Task brief
In the listing that follows, how many lines include the string "agent"? Reply with only the number.

Source data
┌────────
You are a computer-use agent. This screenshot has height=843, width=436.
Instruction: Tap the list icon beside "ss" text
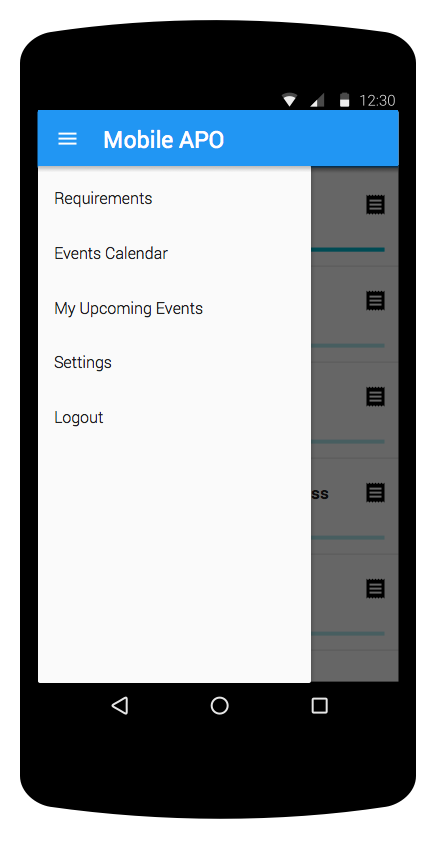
└────────
┌────────
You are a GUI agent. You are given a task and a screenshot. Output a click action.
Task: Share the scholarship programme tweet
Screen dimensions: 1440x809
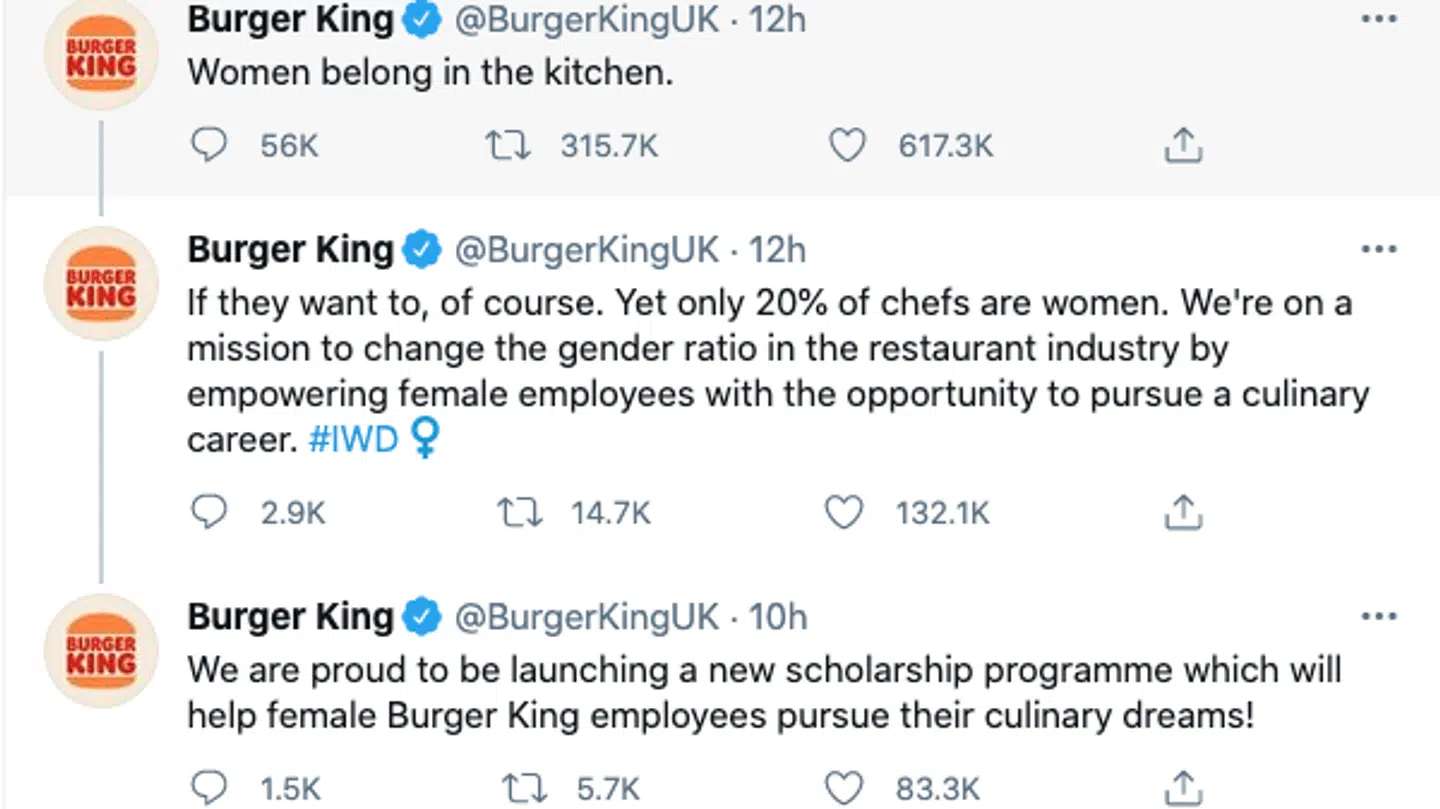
└────────
Result below
2